The reliability of breath testing depends not only on the science of the instrument but on the integrity of the people who maintain it. In 2020, the Michigan State Police suspended use of the Datamaster DMT statewide after evidence emerged that contractors hired to perform calibrations had forged records to make it appear that quality assurance checks had been performed when they had not. Olson and Ramsay describe the matter at section 9.3 of their 2025 paper. The episode underscored what defense counsel had long argued: digital data exists on these instruments, can be preserved, and is essential to evaluating any particular result. It also underscored why careful discovery practice—calibration logs, maintenance records, operator certification records, and where available the underlying digital expirogram—is not a luxury in OWI litigation but a basic predicate of fair adjudication.
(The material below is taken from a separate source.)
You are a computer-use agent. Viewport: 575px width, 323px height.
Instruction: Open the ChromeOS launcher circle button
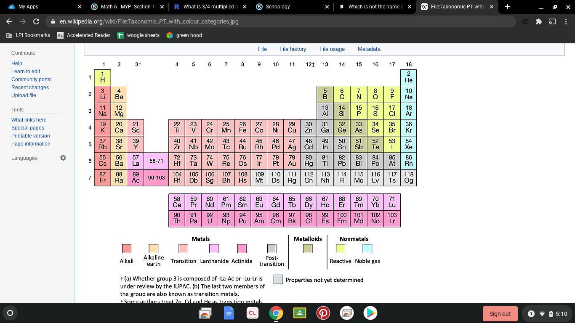click(10, 313)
What Expert Review Can Offer, and a Measured Conclusion
When I evaluate a breath testing case, the work begins with a step-by-step review of the entire test record: the printout, the breath testing log book and instrument maintenance records, the operator's training and certification records, the in-station video covering the full observation period and test sequence, the implied-consent advice, any preliminary breath test record, and any contemporaneous medical or physiological information bearing on the subject's ability to provide a sample. Where digital expirogram data has been preserved, I review it; where it has not, that absence is itself a finding. The result is an analysis identifying every departure from the applicable protocol, every issue with calibration or instrument logs, and every category of measurement uncertainty the prosecution will not address in its case-in-chief. None of that work guarantees a particular outcome. What careful review can promise is that the number on the printout will not pass through the case unexamined.
Evidential breath testing is a useful forensic tool. It is also an indirect, assumption-laden estimate that must be evaluated with the same scientific discipline any other measurement deserves. In Michigan, MCL 257.625 places enormous weight on the reported number, and that weight is justified only when the protocol has been followed, the instrument has been properly maintained, and the subject's individual physiology has not made the population-average assumptions of the test inapplicable. When any of those conditions has failed, the case calls for careful, case-by-case review.